**PROBLEM**
Answer these questions from the James O'Neill text below:
(a) On what date did the club stage its street shivaree?
(b) Through whom did O'Neill develop ties with Frank Leslie's Illustrated Newspaper?
(c) What three things about soldiers and officers were the sketch artists careful to portray accurately?

**TEXT EXCERPT**
In Madison in the late 1850s, O'Neill became a leading figure among his fellow young professionals. Local press accounts show him as the informal leader of a mock-fraternal organization, known officially as the 'K.O.T.F.N.' [possibly standing for "Knights of the Fraternal No-names"] but whose members usually called themselves just "The Club." The club won its longest press clippings on July 4, 1859, when they produced a street shivaree that poked satirical fun at the earnest Fourth of July Madison celebrations of the time. Club members dressed up in phony military uniforms, banged on pots and pans, and hauled out a fake cannon to fire mock salutes. Indignant letters to the editor followed.

In late 1860 or early 1861, O'Neill moved to Leavenworth in the fast-growing new state of Kansas, and attempted to become a full-time painter and artist. Kansas had very few art painters at that time and O'Neill was offered commissions ranging from stage scenery to a devout depiction of the Assumption of the Virgin. Leavenworth was a center of efforts by the U.S. Army to put down the emerging Confederate States of America and defeat supporters of slavery such as were to be found in large numbers in the neighboring slave state of Missouri. O'Neill found himself sketching soldiers and officers at the adjacent Fort Leavenworth. Through General James H. Lane, he developed ties in August 1861 with Frank Leslie's Illustrated Newspaper, a high-circulation illustrated paper of the 1860s and key media supporter of the Union cause. Frank Leslie's had let it be known that they would sometimes accept sketches sent to them by freelance artists, such as O'Neill.

===American Civil War===
James O'Neill's new ties with Frank Leslie's made it possible for him to travel with Union units that were willing to have a newsman embedded with them. As an artist with experience in the stylized depiction of landscape scenery, O'Neill was able to draw detailed portraits of the battle scenes he could see. Sketch artists like O'Neill often romanticized what they saw in terms of placing all of the action within a single frame with forced perspective, but the sketch artists for Leslie's, Harper's Weekly, and other illustrated weeklies were careful to portray soldiers and officers accurately in terms of their uniforms, arms, and equipment. Their sketches thus serve as valid American Civil War data, especially for humble objects and items of battlefield or fatigue wear that do not usually show up in the stiff, formal photographs of the time.

**EXERCISE DATA**
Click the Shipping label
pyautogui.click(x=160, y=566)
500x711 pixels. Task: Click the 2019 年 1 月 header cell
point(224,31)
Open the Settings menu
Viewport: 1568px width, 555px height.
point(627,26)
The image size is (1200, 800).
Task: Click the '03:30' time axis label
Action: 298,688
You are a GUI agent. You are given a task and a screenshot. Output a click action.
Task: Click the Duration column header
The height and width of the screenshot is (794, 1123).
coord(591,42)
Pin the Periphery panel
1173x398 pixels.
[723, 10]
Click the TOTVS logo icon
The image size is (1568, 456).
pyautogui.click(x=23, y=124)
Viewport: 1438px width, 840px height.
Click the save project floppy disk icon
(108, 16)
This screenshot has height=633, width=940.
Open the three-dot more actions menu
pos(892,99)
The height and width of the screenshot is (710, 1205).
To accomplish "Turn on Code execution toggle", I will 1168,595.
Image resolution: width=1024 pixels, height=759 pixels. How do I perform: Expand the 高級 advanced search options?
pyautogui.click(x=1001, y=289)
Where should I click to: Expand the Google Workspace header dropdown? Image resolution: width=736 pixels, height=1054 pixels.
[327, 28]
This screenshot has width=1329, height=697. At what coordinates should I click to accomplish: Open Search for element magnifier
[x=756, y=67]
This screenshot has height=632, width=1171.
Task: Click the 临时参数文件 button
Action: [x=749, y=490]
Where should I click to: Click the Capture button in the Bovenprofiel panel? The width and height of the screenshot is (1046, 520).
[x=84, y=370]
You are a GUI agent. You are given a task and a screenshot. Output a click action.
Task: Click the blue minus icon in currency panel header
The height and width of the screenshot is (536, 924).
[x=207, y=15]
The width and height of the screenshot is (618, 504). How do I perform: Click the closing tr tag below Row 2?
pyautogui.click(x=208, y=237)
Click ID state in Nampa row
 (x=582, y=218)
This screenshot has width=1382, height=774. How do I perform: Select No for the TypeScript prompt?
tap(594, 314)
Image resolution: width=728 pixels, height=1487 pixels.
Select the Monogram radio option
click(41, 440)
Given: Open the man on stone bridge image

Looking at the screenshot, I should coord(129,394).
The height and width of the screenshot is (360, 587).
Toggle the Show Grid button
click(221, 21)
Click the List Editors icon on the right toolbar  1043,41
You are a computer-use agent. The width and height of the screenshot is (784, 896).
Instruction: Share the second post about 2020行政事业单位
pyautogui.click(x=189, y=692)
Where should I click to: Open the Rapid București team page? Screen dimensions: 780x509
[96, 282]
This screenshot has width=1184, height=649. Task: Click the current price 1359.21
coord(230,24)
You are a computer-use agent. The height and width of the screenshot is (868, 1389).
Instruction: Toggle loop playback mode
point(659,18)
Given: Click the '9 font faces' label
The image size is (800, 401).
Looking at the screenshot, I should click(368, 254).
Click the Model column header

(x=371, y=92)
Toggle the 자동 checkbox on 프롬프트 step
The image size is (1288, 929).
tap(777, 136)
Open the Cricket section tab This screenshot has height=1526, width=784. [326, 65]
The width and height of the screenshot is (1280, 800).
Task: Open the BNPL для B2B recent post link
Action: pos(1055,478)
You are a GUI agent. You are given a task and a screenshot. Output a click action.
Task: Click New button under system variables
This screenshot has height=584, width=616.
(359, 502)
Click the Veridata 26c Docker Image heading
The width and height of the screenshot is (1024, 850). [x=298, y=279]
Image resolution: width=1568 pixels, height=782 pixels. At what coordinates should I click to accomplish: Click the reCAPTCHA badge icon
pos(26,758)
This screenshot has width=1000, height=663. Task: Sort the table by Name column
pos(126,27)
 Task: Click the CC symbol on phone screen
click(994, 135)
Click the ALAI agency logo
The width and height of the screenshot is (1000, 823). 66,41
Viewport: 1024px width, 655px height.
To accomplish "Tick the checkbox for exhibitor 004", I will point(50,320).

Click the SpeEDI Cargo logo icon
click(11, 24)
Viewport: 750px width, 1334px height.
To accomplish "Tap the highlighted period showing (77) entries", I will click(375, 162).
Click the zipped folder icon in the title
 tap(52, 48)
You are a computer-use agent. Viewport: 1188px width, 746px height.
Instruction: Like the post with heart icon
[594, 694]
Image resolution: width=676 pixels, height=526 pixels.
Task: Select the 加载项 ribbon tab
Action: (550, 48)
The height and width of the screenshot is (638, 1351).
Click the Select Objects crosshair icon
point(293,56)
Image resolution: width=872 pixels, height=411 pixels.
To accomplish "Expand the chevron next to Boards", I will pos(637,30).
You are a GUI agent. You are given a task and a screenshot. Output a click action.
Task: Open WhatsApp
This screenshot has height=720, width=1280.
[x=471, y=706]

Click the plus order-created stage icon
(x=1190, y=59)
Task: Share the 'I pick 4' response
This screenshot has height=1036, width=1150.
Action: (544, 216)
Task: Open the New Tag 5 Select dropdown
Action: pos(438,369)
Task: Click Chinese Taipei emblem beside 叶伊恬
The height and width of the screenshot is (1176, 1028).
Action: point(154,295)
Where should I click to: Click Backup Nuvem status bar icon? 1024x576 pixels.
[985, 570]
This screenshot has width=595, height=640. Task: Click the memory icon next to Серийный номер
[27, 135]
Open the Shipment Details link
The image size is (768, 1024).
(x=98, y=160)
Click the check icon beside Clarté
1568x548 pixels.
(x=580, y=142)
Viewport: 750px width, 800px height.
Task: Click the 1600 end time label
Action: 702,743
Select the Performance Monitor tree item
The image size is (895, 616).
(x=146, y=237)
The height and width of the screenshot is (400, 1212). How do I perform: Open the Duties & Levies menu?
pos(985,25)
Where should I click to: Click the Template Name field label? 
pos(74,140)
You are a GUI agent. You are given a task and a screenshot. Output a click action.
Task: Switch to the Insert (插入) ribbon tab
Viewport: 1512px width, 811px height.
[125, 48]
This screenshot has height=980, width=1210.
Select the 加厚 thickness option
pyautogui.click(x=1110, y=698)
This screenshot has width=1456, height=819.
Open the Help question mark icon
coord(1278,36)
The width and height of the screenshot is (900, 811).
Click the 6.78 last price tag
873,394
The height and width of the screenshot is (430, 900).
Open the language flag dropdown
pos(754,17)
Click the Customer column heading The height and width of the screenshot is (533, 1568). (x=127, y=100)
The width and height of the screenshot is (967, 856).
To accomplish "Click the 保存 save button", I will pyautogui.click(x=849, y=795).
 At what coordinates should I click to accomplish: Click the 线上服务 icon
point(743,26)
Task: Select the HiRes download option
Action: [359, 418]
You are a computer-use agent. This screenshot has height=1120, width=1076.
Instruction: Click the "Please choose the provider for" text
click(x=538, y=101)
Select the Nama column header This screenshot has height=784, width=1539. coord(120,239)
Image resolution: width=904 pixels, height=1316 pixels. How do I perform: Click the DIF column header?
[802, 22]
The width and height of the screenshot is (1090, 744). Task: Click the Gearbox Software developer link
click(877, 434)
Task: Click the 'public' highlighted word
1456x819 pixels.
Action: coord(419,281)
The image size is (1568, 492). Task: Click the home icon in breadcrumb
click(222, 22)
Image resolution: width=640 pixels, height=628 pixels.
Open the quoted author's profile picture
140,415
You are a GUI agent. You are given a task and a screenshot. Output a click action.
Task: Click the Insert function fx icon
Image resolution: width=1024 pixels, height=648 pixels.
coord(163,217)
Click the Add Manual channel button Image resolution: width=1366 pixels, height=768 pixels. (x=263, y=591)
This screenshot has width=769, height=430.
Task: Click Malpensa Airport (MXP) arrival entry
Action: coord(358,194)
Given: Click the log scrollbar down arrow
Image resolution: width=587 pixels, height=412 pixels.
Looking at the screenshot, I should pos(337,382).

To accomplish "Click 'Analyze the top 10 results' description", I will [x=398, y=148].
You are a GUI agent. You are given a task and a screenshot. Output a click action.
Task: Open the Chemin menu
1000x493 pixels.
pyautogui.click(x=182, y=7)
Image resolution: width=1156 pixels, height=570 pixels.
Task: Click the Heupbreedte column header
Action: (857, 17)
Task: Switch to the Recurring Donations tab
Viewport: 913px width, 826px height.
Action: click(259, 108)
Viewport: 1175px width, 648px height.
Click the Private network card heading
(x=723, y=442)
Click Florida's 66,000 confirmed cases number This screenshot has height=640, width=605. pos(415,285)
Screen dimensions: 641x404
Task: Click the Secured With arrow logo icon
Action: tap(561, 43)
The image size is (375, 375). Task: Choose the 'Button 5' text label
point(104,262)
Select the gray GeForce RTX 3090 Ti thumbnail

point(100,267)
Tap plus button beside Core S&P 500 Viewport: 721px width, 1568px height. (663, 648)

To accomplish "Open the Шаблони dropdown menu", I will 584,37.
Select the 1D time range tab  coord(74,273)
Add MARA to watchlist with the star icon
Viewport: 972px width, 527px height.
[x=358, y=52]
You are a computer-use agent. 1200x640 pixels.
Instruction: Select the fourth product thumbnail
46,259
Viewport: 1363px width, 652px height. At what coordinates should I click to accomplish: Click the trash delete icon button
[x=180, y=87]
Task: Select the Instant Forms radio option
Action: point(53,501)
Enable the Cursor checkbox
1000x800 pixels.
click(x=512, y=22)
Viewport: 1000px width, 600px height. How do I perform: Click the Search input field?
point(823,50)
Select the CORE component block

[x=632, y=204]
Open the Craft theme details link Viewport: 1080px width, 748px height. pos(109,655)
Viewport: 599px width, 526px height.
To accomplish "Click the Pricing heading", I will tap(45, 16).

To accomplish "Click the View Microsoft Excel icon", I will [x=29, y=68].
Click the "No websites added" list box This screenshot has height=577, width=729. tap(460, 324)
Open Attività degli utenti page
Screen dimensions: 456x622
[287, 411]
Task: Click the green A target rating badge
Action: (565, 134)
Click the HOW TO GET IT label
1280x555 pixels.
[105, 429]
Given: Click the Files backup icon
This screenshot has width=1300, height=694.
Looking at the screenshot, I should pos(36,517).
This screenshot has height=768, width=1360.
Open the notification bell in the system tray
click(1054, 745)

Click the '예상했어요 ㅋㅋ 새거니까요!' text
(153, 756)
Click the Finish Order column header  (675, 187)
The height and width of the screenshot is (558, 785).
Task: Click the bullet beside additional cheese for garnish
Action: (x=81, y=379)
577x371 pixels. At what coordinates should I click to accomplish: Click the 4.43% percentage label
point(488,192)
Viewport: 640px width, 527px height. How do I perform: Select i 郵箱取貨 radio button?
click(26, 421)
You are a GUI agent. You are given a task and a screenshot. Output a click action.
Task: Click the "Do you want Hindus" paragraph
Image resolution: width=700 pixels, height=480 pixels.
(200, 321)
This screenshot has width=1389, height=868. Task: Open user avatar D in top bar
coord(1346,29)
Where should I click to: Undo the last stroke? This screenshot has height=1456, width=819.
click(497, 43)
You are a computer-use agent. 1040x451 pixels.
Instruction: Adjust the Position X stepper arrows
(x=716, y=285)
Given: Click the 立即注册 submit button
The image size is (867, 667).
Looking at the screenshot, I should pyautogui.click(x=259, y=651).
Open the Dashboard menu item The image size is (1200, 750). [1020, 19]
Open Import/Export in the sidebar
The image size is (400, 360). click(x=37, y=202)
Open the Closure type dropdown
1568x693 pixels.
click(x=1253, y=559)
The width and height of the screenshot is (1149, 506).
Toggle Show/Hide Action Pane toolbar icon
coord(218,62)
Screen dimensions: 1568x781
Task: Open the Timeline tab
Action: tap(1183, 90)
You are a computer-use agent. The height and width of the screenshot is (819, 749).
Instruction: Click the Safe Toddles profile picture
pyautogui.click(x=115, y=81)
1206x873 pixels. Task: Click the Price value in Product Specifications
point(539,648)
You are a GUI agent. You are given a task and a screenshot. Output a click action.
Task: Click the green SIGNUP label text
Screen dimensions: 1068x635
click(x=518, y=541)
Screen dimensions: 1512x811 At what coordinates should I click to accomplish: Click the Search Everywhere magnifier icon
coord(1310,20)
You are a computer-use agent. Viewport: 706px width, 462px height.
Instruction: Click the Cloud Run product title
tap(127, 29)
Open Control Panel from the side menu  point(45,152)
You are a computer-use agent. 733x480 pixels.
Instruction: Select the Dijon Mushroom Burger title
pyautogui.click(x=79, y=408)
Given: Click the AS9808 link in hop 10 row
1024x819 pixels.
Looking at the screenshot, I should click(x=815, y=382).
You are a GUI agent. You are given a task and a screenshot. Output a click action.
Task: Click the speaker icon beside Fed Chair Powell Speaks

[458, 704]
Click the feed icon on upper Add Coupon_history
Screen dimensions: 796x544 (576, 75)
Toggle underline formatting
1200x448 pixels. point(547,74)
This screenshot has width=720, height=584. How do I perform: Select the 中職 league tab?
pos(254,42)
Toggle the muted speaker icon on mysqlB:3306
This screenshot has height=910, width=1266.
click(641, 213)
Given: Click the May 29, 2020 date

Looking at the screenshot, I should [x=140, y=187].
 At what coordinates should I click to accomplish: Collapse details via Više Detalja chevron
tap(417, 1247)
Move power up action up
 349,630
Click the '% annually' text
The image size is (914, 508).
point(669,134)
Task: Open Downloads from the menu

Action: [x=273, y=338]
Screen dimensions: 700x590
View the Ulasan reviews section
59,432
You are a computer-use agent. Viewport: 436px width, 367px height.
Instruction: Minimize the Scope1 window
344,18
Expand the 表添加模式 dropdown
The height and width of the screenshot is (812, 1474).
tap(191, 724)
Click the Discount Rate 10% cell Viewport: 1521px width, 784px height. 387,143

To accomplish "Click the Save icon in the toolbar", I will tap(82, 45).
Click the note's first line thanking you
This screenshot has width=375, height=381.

**OUTPUT FOR THIS EXERCISE**
(a) July 4, 1859
(b) General James H. Lane
(c) Their uniforms, arms, and equipment